Compare record pairs within each block. Exact matching uses Polars self-join (not Python loops):
pairs = gm.find_exact_matches(df, fields)
Fuzzy matching uses rapidfuzz.process.cdist for vectorized NxN scoring:
pairs = gm.find_fuzzy_matches(block_df, matchkey, exclude_pairs=set())
Parallel scoring: blocks are scored concurrently via ThreadPoolExecutor. RapidFuzz’s cdist releases the GIL, so threads give real parallelism. For 2 or fewer blocks, threading overhead is skipped. Intra-field early termination: after each expensive field, the scorer breaks early if no pair can reach the threshold. Backend selection: _get_block_scorer(config) returns score_blocks_parallel (threads) or score_blocks_ray (Ray distributed) based on config.backend.

9. Cluster

Group matched pairs into clusters via iterative Union-Find.
clusters = gm.build_clusters(scored_pairs)
# Returns dict[int, dict] with keys: members, size, pair_scores, confidence, bottleneck_pair
Confidence scoring: confidence = 0.4 * min_edge + 0.3 * avg_edge + 0.3 * connectivity. The bottleneck_pair identifies the weakest link in each cluster. Incremental updates:
gm.add_to_cluster(record_id, matches, clusters)   # Join or merge clusters
gm.unmerge_record(record_id, clusters)             # Remove and re-cluster
gm.unmerge_cluster(cluster_id, clusters)           # Shatter to singletons

10. Golden

Merge each cluster into one canonical record.
golden = gm.build_golden_record(cluster, df, golden_rules)
Five merge strategies: most_complete, majority_vote, source_priority, most_recent, first_non_null. Strategies can be set per-field.

Output

Write results to files or database.
gm.write_output(result, config)
Outputs: golden records, duplicates, unique records, lineage JSON, HTML report, dashboard. Lineage is auto-generated when the pipeline writes output. Each merge decision is saved with per-field score breakdown.

Pipeline entry points

Entry PointDescription
gm.dedupe(*files)High-level file-based dedupe
gm.dedupe_df(df)DataFrame-based dedupe (no file I/O)
gm.match(target, reference)File-based list matching
gm.match_df(target_df, ref_df)DataFrame-based list matching
run_dedupe(file_specs, config)Low-level pipeline
run_match(target_spec, ref_specs, config)Low-level pipeline
The _run_dedupe_pipeline() and _run_match_pipeline() internal functions are shared by both file-based and DataFrame-based entry points.
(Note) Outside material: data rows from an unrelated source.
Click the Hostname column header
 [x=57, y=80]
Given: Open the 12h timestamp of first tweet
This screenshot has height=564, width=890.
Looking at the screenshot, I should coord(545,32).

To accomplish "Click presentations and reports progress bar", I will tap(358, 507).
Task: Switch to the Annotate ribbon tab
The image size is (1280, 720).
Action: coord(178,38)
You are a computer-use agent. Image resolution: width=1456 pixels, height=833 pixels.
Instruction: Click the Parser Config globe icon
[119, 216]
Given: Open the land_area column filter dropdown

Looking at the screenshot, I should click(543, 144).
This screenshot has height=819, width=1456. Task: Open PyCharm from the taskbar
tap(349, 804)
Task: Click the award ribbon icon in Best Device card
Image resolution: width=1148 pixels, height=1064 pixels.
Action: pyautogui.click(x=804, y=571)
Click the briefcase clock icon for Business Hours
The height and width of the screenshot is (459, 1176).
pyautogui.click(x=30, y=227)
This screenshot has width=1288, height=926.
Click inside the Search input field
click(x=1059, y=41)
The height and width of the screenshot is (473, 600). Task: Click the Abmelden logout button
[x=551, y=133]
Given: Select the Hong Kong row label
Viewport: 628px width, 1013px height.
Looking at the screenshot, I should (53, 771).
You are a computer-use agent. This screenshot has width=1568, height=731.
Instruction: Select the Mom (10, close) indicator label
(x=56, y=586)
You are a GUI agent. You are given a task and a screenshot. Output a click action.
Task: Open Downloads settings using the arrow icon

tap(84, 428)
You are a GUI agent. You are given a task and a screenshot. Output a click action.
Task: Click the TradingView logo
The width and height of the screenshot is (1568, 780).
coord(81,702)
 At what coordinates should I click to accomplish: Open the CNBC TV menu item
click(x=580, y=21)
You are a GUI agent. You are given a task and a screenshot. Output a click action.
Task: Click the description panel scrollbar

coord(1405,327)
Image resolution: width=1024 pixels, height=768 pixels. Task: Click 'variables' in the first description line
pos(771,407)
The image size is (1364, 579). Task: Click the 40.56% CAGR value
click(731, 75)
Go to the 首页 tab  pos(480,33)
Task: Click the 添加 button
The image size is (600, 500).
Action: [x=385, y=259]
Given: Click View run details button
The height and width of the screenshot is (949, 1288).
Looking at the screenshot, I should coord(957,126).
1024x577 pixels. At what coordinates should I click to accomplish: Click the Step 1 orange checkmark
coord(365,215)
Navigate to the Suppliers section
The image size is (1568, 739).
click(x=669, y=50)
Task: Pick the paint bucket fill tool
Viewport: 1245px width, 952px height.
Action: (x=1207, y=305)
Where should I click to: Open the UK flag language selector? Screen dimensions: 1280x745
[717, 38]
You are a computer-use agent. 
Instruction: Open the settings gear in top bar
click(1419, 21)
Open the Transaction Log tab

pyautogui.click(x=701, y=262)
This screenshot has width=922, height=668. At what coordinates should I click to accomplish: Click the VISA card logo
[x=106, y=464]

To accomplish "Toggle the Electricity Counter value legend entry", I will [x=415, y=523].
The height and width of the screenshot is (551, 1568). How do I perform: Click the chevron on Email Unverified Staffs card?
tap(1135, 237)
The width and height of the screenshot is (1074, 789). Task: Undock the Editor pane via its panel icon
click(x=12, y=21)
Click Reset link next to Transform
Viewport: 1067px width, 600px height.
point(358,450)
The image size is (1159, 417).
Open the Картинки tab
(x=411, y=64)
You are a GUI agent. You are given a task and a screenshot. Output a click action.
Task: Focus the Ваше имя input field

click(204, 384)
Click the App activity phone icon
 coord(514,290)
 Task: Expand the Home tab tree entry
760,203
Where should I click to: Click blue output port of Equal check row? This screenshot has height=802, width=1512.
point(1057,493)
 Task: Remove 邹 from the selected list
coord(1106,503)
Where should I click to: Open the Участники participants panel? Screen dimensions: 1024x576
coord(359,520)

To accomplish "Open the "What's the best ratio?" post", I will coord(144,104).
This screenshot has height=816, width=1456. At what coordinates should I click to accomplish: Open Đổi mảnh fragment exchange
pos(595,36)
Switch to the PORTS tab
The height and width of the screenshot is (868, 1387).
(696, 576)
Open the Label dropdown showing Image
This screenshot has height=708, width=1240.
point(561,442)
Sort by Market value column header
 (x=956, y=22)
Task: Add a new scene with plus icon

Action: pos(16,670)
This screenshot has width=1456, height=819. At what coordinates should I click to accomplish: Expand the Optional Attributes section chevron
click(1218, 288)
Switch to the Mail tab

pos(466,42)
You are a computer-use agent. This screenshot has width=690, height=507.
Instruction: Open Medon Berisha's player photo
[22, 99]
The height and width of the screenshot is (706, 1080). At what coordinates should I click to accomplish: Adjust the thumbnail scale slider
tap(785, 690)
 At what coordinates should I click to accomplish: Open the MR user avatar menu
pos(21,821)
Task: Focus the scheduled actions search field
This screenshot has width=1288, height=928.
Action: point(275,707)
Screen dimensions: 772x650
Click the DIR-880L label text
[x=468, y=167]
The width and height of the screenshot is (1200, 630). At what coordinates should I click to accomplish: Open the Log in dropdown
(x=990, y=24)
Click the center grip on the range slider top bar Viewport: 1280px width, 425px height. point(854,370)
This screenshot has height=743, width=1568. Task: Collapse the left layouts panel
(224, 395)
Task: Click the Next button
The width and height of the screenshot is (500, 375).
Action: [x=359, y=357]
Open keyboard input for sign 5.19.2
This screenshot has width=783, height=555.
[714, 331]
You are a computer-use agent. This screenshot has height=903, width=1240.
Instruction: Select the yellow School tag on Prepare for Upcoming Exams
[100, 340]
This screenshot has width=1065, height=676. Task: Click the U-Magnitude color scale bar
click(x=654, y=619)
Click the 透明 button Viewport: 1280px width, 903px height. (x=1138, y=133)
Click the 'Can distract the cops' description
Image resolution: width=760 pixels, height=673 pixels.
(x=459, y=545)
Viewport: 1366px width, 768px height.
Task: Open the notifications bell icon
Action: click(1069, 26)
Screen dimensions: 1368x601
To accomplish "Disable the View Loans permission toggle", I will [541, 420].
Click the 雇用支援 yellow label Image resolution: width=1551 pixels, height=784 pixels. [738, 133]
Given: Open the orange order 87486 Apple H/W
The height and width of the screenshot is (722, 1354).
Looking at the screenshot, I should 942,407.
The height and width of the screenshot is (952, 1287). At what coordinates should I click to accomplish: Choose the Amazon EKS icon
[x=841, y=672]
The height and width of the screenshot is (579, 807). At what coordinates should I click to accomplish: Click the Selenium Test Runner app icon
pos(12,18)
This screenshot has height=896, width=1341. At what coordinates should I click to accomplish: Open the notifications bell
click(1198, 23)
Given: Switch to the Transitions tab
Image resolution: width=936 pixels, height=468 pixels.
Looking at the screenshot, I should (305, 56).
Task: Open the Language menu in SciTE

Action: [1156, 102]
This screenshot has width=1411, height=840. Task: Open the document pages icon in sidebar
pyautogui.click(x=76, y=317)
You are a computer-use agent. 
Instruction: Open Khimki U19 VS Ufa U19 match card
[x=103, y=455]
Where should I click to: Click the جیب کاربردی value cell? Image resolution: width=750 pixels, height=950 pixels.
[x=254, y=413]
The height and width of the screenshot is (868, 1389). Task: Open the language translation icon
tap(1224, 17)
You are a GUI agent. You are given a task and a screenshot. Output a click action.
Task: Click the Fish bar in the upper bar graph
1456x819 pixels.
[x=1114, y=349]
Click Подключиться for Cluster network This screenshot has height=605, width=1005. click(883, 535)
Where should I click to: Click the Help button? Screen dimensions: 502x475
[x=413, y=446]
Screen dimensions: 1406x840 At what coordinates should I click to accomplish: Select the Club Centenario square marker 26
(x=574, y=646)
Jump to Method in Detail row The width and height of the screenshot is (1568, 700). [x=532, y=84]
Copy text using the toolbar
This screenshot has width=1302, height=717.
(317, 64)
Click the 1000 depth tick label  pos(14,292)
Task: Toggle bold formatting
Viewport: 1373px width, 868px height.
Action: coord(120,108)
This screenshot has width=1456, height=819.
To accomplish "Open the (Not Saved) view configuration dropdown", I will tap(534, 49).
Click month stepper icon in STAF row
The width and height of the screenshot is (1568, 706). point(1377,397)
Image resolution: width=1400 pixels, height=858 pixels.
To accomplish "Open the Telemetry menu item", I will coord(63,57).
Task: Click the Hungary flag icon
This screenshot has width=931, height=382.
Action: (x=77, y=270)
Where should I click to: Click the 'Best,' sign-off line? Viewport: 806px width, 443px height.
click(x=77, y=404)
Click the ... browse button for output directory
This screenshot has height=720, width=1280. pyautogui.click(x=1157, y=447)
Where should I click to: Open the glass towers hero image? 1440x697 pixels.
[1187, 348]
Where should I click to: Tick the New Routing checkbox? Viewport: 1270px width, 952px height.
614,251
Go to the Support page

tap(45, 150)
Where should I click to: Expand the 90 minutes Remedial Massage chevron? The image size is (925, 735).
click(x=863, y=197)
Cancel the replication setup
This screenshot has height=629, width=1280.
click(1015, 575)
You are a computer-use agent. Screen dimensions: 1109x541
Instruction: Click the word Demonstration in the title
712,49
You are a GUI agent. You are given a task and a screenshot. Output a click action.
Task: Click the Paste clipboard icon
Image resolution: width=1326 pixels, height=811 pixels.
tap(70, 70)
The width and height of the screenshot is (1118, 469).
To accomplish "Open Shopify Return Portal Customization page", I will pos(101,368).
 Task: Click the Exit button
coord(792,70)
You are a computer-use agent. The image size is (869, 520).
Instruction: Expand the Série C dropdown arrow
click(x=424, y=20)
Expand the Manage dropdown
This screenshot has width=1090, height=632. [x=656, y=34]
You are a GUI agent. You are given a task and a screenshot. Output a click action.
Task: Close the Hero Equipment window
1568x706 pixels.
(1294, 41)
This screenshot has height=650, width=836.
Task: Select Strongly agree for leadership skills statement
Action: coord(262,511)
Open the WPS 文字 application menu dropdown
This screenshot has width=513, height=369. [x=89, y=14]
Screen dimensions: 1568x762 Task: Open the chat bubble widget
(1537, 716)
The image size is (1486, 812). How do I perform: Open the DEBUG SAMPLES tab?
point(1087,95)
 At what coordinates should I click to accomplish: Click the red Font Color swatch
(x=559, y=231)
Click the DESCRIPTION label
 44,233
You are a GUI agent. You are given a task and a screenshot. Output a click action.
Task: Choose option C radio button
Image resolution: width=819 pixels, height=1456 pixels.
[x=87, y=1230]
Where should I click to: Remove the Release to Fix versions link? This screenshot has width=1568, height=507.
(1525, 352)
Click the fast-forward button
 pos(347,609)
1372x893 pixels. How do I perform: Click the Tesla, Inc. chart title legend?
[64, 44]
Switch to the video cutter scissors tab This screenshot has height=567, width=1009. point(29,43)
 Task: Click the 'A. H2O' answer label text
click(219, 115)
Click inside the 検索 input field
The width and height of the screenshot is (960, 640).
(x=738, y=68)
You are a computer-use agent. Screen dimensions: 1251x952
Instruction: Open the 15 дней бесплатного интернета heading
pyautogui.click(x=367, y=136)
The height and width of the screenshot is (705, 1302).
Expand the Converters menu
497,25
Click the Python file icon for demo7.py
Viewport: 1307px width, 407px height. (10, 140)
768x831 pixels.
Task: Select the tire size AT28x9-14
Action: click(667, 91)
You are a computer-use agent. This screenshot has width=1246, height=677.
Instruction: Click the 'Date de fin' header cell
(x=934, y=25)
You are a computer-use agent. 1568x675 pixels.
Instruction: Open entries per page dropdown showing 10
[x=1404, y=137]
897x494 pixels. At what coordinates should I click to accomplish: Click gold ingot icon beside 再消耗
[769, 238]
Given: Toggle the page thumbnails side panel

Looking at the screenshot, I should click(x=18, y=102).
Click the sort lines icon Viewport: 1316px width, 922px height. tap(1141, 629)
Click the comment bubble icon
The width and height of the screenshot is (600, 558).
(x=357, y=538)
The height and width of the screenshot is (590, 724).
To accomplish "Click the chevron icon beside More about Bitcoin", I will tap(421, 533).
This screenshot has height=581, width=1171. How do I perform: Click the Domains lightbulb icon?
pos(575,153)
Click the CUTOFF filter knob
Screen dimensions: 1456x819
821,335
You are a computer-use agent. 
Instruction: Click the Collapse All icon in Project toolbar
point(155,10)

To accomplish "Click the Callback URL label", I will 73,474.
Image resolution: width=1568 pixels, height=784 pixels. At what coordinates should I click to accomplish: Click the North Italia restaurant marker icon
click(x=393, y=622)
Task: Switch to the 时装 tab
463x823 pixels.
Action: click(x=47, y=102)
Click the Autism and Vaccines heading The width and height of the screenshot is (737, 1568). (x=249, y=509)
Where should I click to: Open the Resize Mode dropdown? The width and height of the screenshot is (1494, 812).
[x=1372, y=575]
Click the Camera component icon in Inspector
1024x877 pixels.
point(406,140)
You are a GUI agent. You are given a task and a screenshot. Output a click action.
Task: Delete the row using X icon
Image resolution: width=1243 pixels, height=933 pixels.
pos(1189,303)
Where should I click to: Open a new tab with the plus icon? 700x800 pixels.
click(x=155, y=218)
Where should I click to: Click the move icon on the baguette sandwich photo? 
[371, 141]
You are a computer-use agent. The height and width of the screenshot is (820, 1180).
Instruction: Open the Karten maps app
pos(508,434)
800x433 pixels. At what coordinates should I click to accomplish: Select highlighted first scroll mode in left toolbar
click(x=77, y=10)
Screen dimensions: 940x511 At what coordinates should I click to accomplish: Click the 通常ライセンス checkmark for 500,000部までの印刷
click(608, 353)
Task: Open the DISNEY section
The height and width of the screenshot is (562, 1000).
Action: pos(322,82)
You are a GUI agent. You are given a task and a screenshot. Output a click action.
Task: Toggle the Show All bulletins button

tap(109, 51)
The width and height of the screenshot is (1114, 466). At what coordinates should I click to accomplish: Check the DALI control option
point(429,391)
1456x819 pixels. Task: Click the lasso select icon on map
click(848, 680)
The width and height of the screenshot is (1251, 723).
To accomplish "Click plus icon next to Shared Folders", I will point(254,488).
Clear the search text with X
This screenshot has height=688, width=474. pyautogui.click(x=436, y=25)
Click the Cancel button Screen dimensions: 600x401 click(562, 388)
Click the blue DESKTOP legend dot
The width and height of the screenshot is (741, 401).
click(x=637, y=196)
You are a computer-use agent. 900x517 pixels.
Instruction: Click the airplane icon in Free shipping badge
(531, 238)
Domain extraction (optional step)

Between standardize and matchkeys, domain extraction auto-detects product subdomains and extracts structured fields:
rulebooks = gm.discover_rulebooks()
enhanced_df, low_conf = gm.extract_with_rulebook(df, "title", rulebooks["electronics"])
Electronics extraction: brand, model, SKU, color, specs. Software extraction: name, version, edition, platform.